- Born: December 19, 1929
- Died: October 4, 2016 (aged 86) Manhattan, New York, U.S.
- Education: State University of New York at Buffalo (MD, 1955)
- Occupations: Physician, professor
- Known for: Chair of the "Bell Commission"; advocacy for regulation of resident work hours
- Medical career
- Profession: Physician, academic
- Field: Internal medicine, medical education
- Institutions: Albert Einstein College of Medicine; Bronx Municipal Hospital Center;

= Bertrand M. Bell =

American physician

Bertrand Monroe Bell (December 19, 1929 – October 4, 2016) was an American physician and Professor of Medicine at the Albert Einstein College of Medicine, best known for his lifelong efforts to regulate resident work hours. He chaired the New York State Ad Hoc Advisory Committee on Emergency Services, a committee appointed in response to the death of Libby Zion, that became known to the general public as the "Bell Commission."

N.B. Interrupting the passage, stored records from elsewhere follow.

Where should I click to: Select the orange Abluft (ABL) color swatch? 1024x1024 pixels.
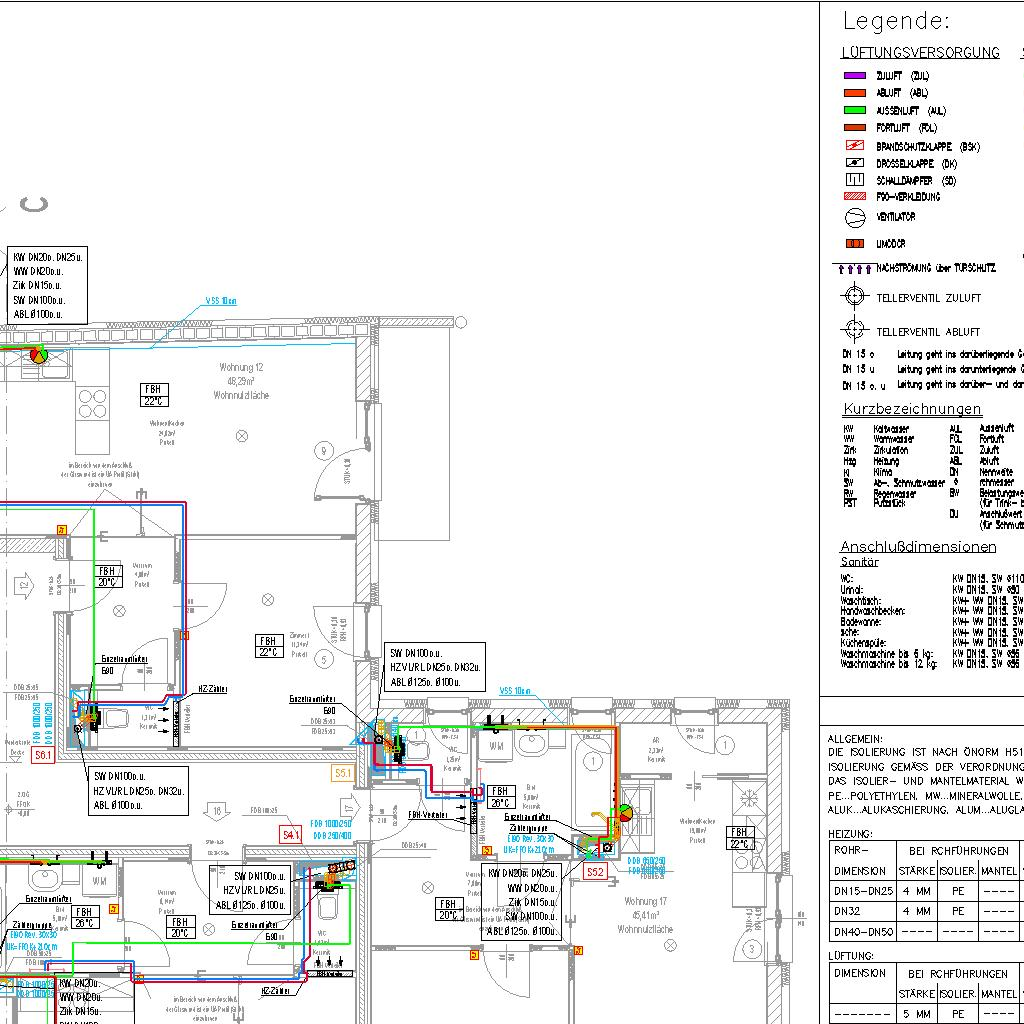click(854, 93)
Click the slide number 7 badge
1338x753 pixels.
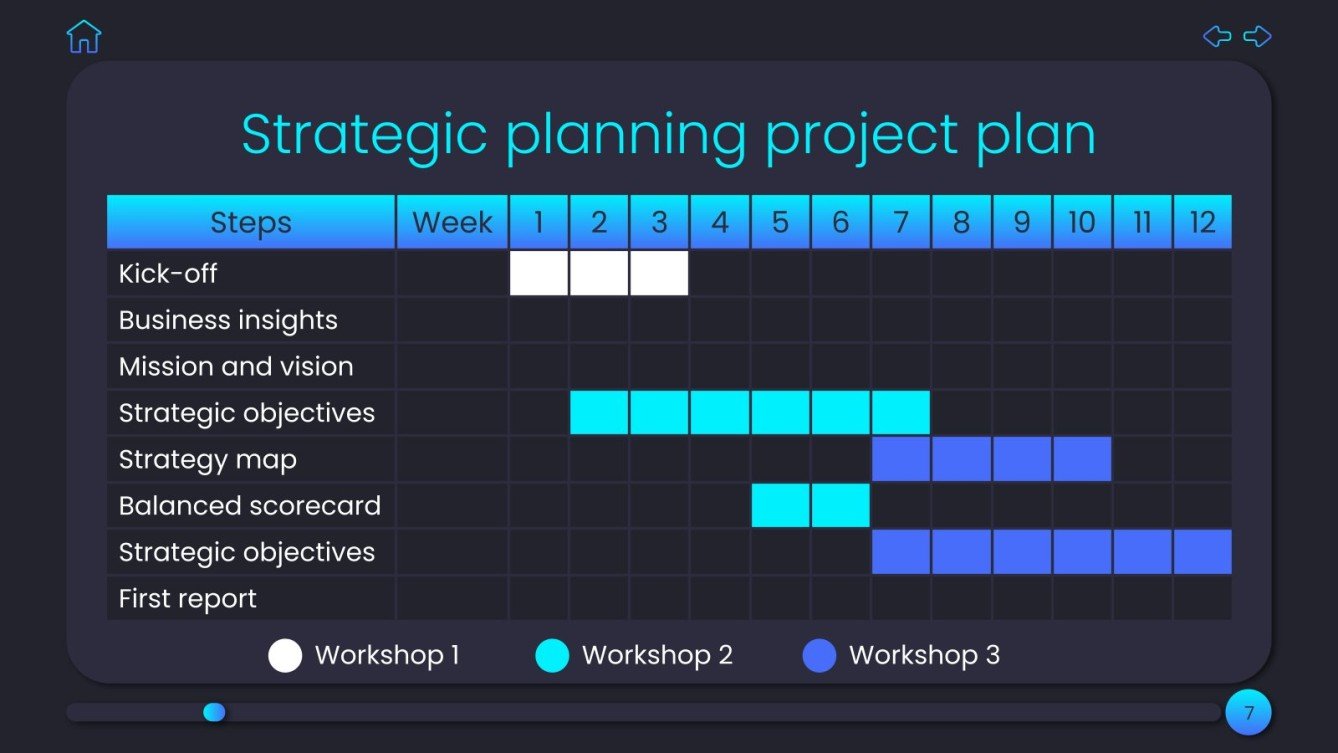1248,713
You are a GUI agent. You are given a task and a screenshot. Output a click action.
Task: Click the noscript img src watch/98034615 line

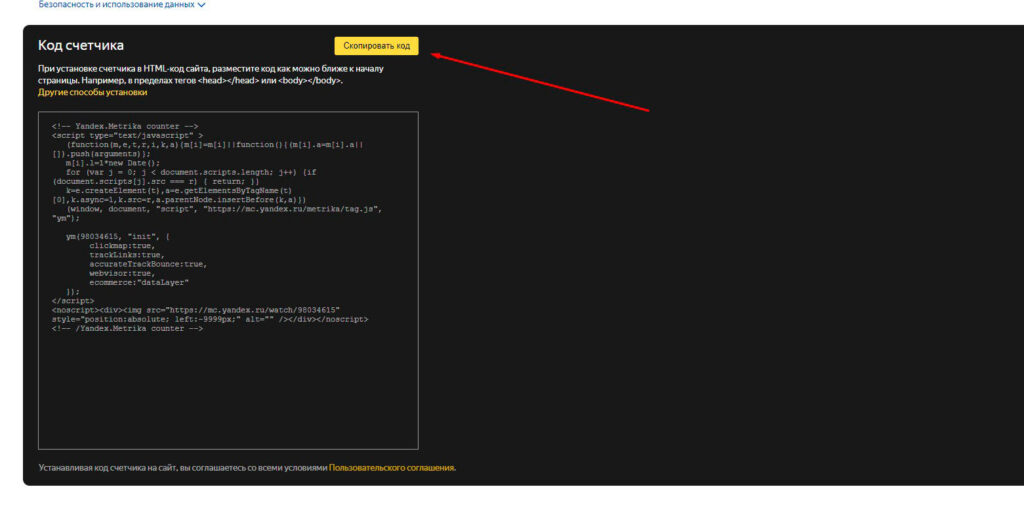tap(196, 310)
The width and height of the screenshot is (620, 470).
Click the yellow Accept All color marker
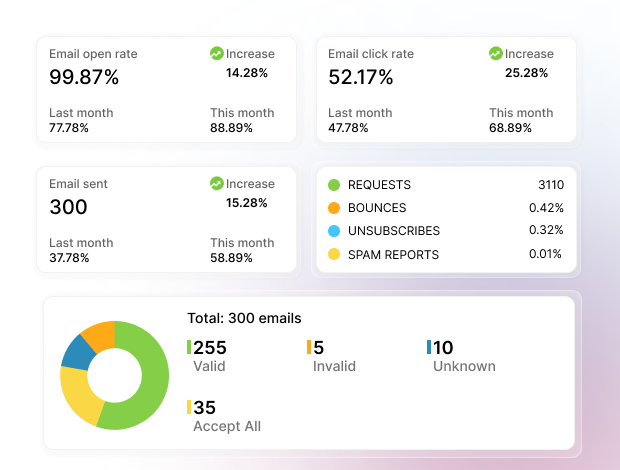(x=189, y=407)

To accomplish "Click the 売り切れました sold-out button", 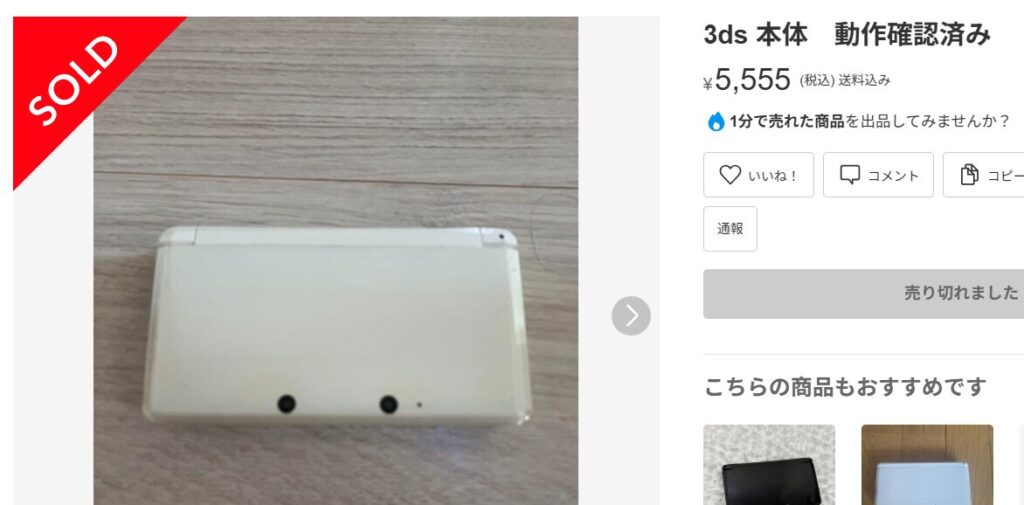I will click(863, 293).
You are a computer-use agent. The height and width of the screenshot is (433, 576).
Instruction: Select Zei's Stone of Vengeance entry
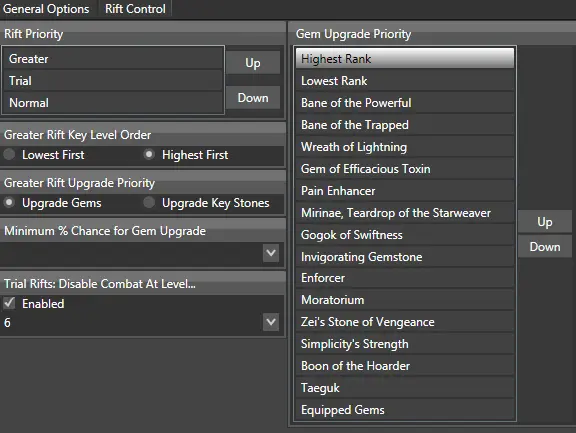(x=405, y=322)
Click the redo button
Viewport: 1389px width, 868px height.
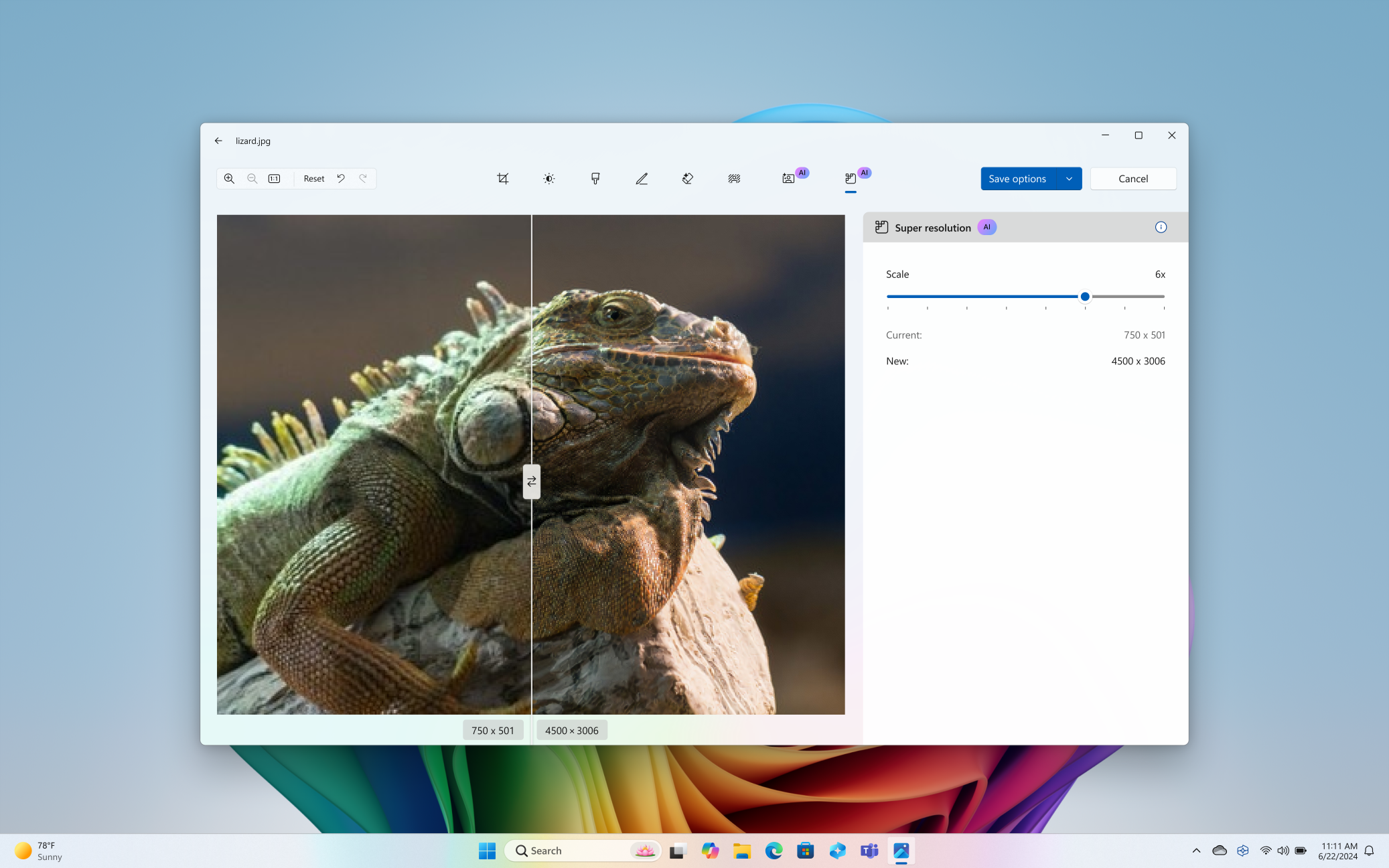point(362,178)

Bell was a 1955 graduate of the State University of New York at Buffalo's School Of Medicine. He served as Director of Ambulatory Services at the Bronx Municipal Hospital Center until 1992, when he was dismissed by Dean Dominick Purpura. He coined the mantra, "see one, do one, teach one, kill one," a play on the dictum "see one, do one, teach one," that had shaped medical education in the United States during the 1970s.

Bell had also served for many years on the board of directors of the Griffon Corporation.

Bell died at his Manhattan home on October 4, 2016, of kidney failure at the age of 86.